Moreover, the Court here expands the general law of warranty in
a way which I fear will cause us regret in future cases in other
areas of the law as well as in admiralty. There is no basis in past
decisions of this or any other court for the holding that one who
undertakes to do a job for another and is not negligent in any
respect nevertheless has an insurer's absolute liability to
indemnify for liability to injured workers which the party who
hired the job done may incur.
Finally, the contract under which the parties dealt here
provided that the stevedoring company was to be liable for personal
injuries resulting from its negligence, while the shipowner was to
be liable for injury caused by its own negligence "or by reason of
the failure of ship's gear and/or equipment." This provision
appears on its face to put the burden of liability for
unseaworthiness, which was the basis of the worker's recovery here,
on the shipowner, leaving negligence as the only basis on which the
stevedoring company could be held liable. The District Court so
held.
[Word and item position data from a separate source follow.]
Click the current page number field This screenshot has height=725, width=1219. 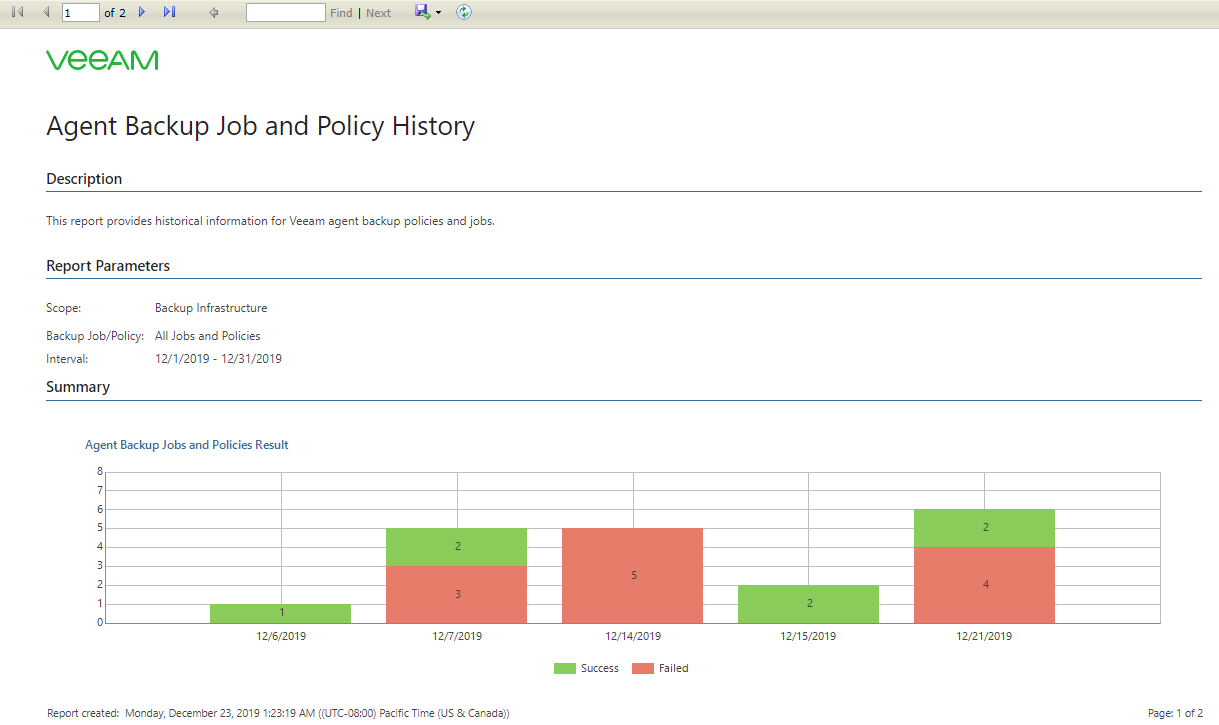point(80,12)
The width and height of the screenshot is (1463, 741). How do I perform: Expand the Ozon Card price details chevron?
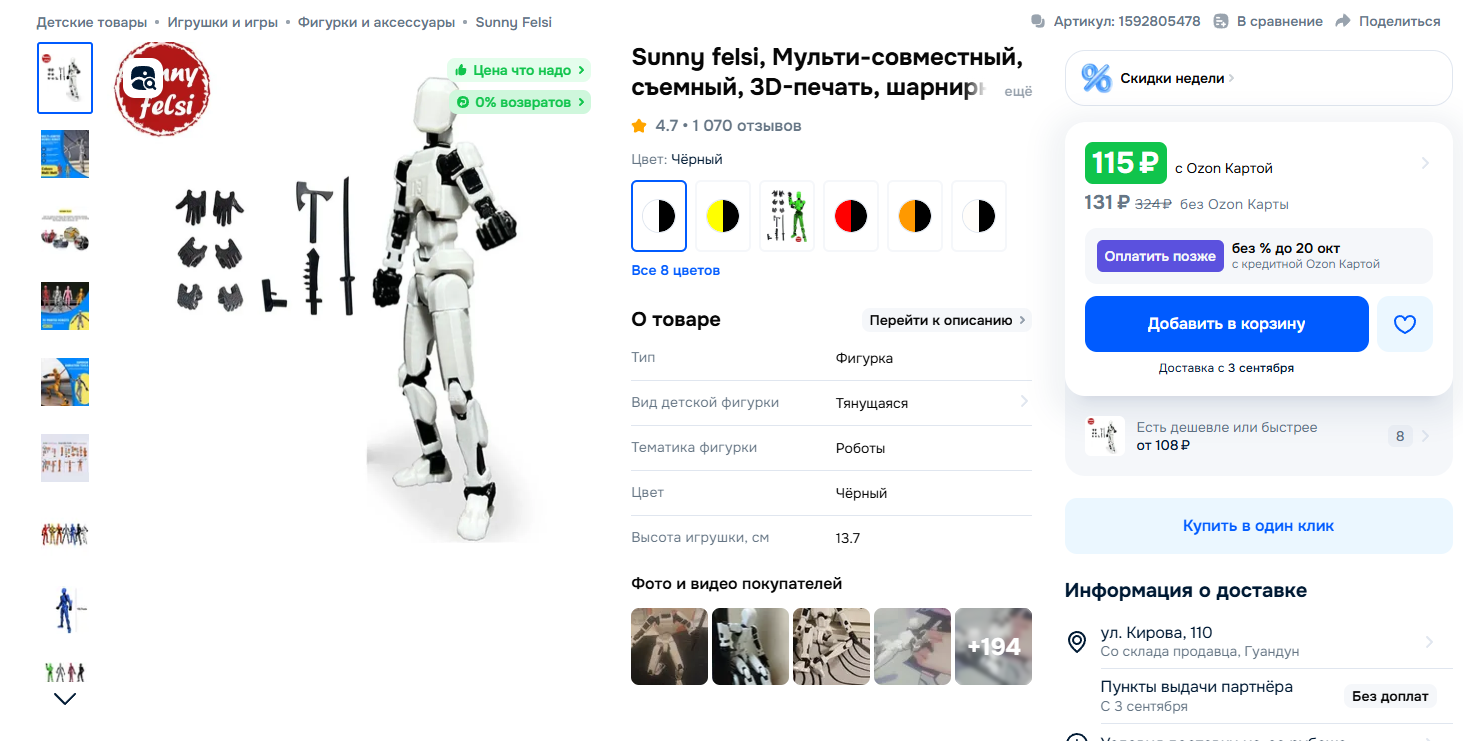pyautogui.click(x=1425, y=163)
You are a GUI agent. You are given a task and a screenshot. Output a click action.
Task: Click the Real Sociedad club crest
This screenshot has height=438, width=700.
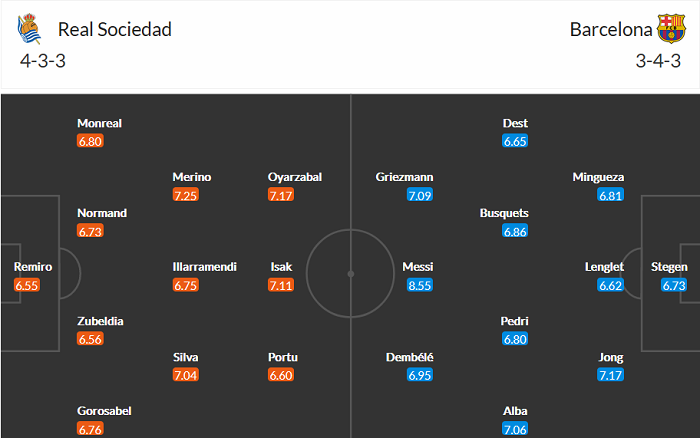click(x=29, y=30)
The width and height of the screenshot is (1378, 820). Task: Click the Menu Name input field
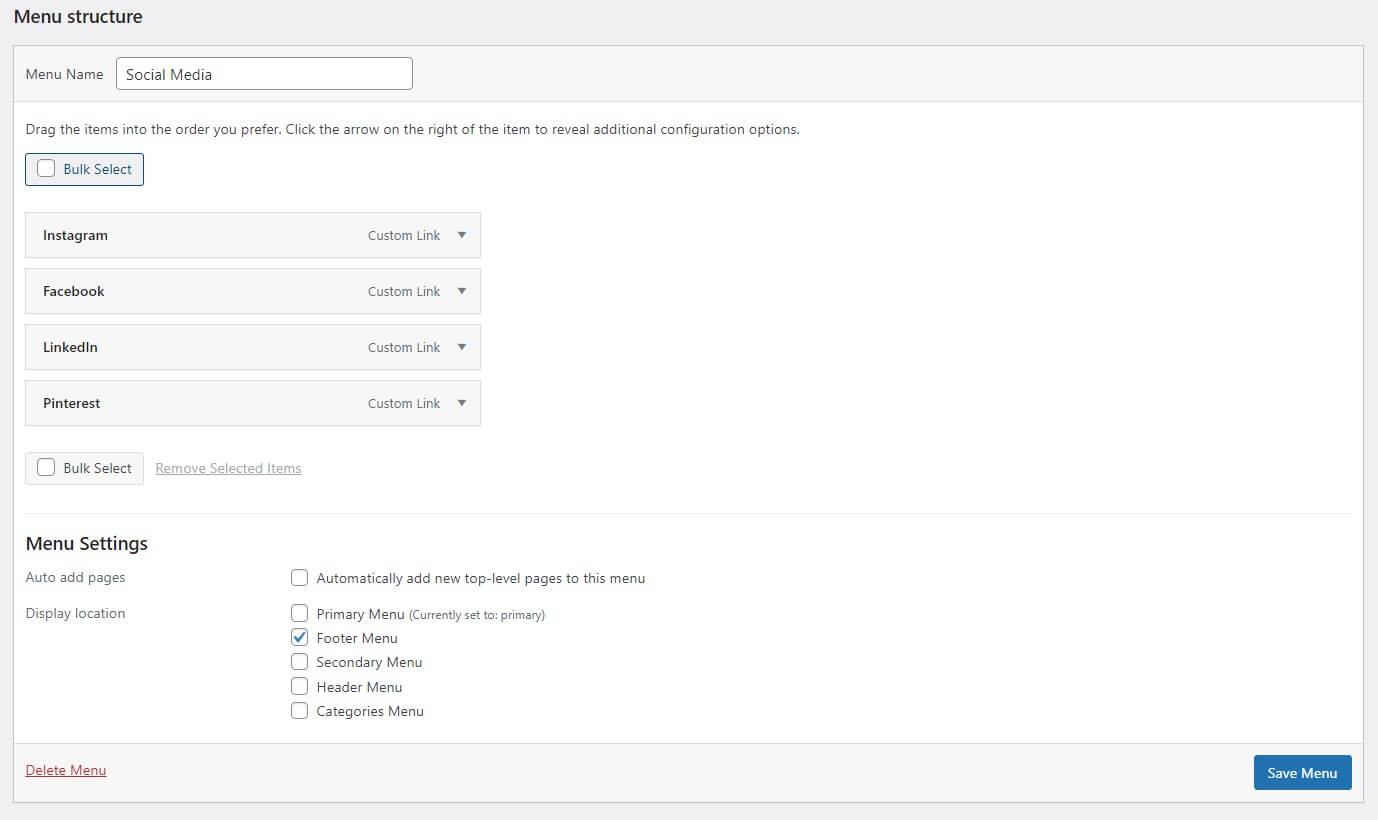coord(264,74)
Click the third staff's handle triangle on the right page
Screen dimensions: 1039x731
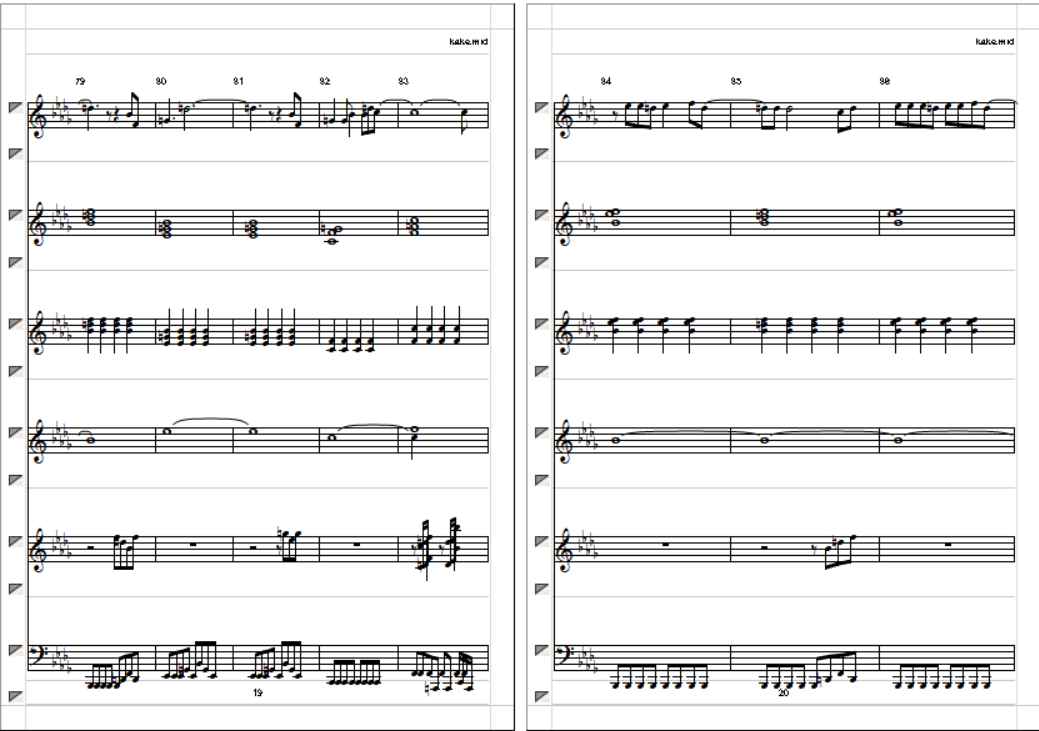coord(541,324)
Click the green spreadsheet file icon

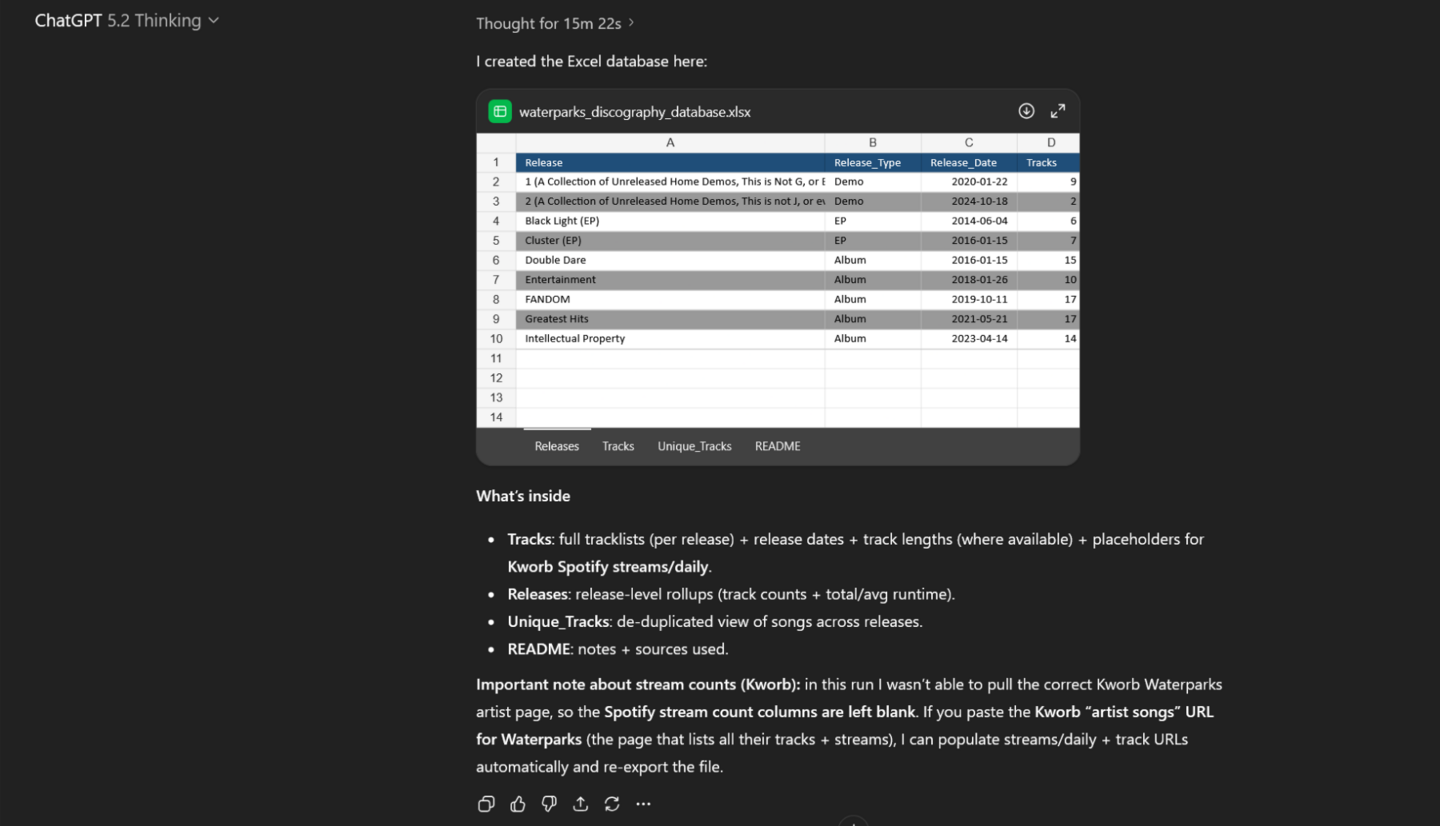pos(500,111)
The contract is before us, and we are as competent to
interpret it now, without remanding to the Court of Appeals, as we
are to invoke "policy" reasons in order to expand
Ryan and
impose new financial burdens on stevedoring companies in plain
violation of the policy Congress adopted in the Longshoremen's and
Harbor Workers' Compensation Act.
For these and other reasons cogently expressed in Judge Hamlin's
opinion for the Court of Appeals, 310 F.2d 481, I dissent.
[
Footnote 2/1]
44 Stat. 1424, as amended, 33 U.S.C. §§ 901-950.
[
Footnote 2/2]
Reed v. The Yaka, 373 U. S. 410,
held only that a longshoreman could bring a suit for
unseaworthiness against a stevedoring company which chartered a
ship and was the longshoreman's employer. In that case, no issue as
to an implied warranty of workmanlike service arose, because the
stevedoring company had agreed in any case to hold the shipowner
harmless without regard to negligence,
see 183 F. Supp.
69, 70; furthermore, the stevedoring company there was also the
operator of the vessel, and therefore, in that particular case, was
primarily liable for unseaworthiness.